(Saved entries)
»»
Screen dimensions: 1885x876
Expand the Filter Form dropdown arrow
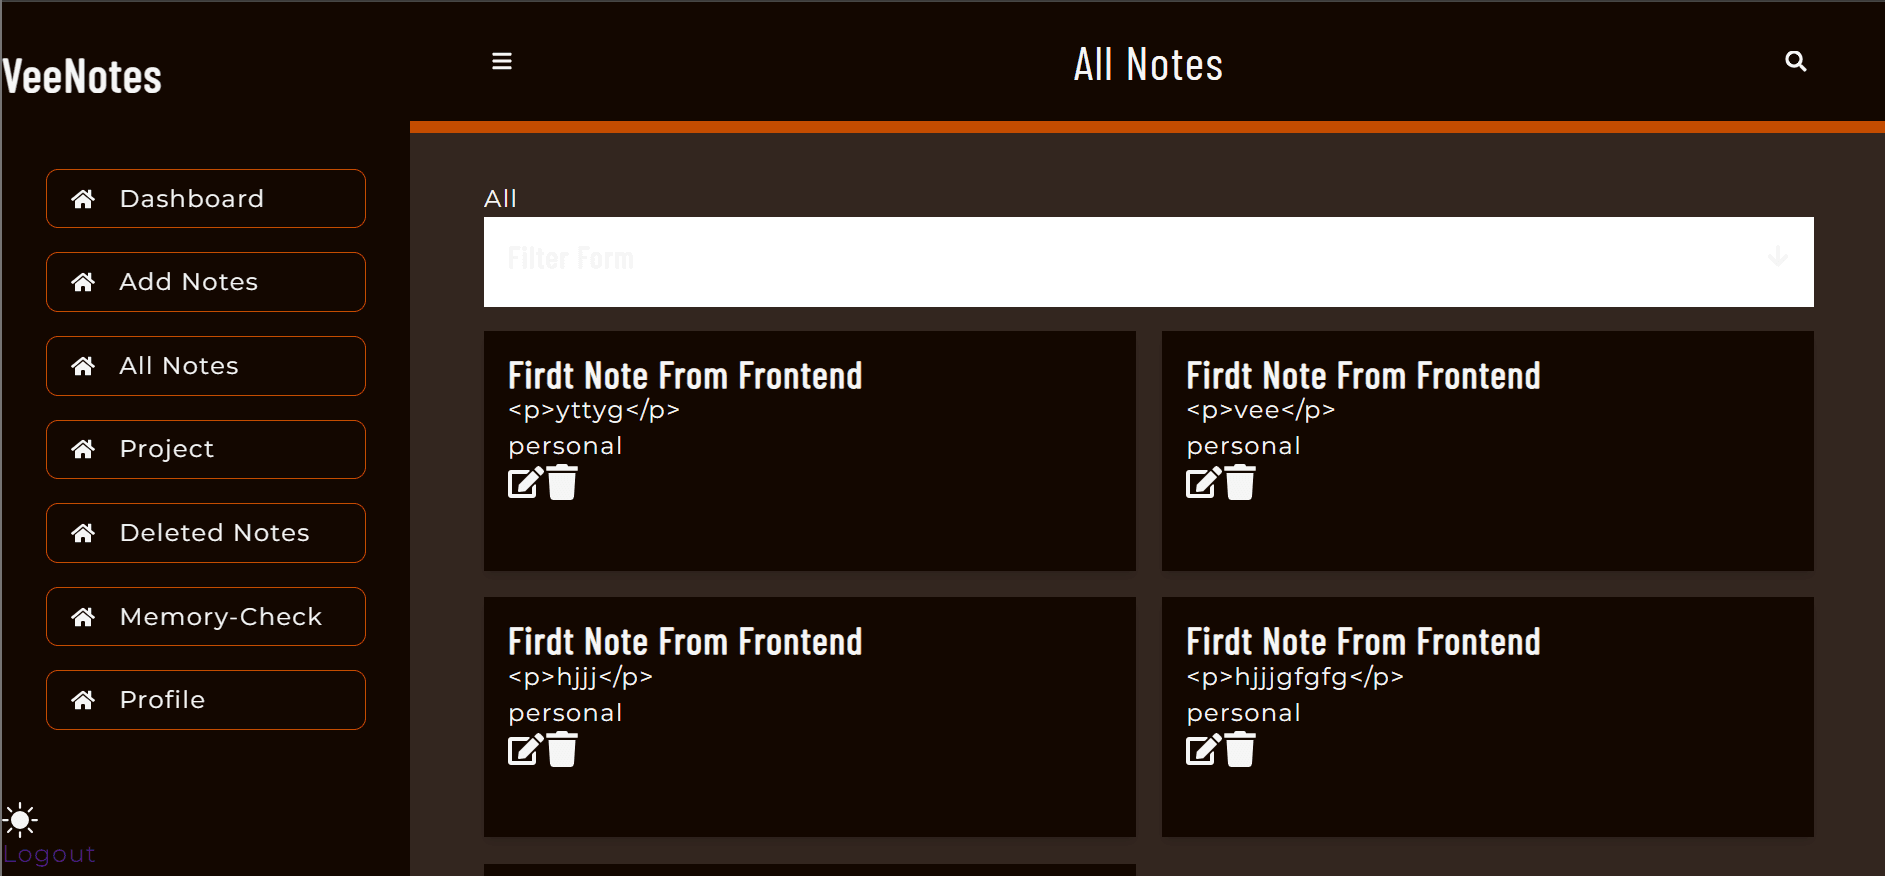pos(1777,258)
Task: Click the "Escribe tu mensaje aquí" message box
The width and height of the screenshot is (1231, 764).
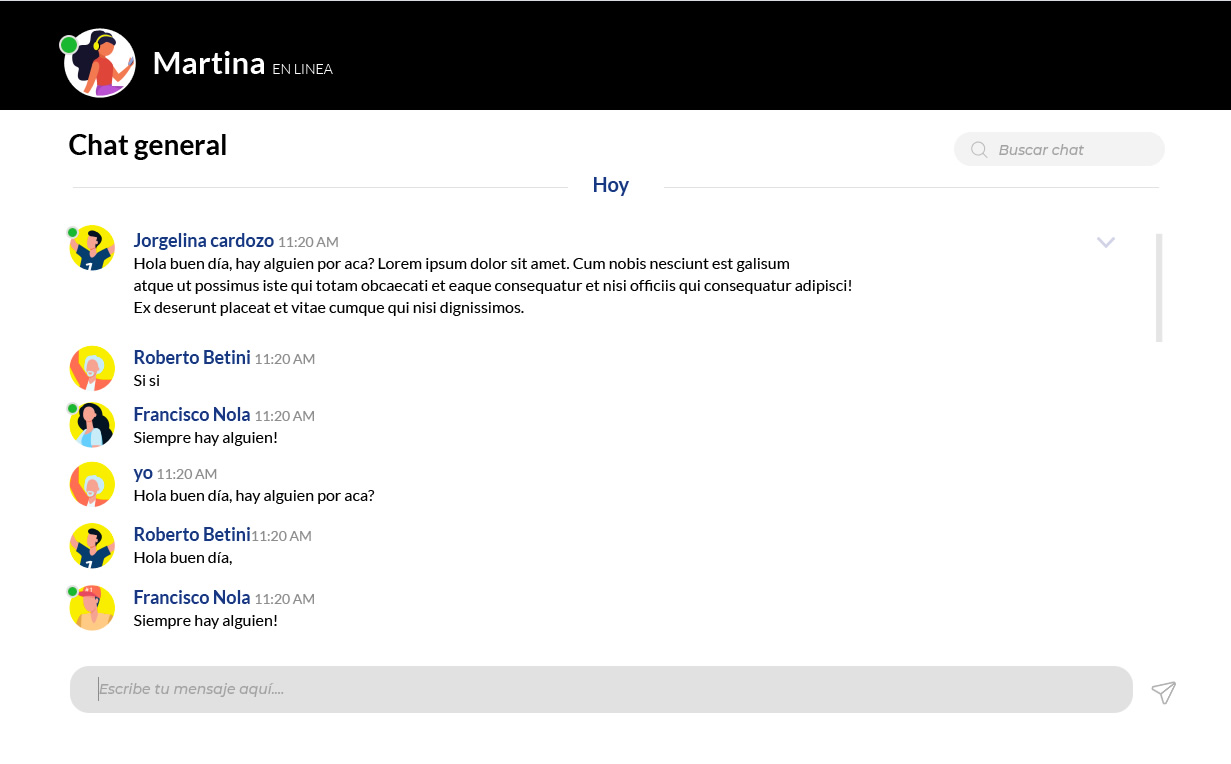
««
TASK OBJECTIVE:
Print the data again, word for word, without any pictures.

RESPONSE TO THIS TASK:
Screen dimensions: 1885x876
Expand the Filter Form dropdown arrow
pos(1777,258)
Task: Click the "Escribe tu mensaje aquí" message box
The width and height of the screenshot is (1231, 764).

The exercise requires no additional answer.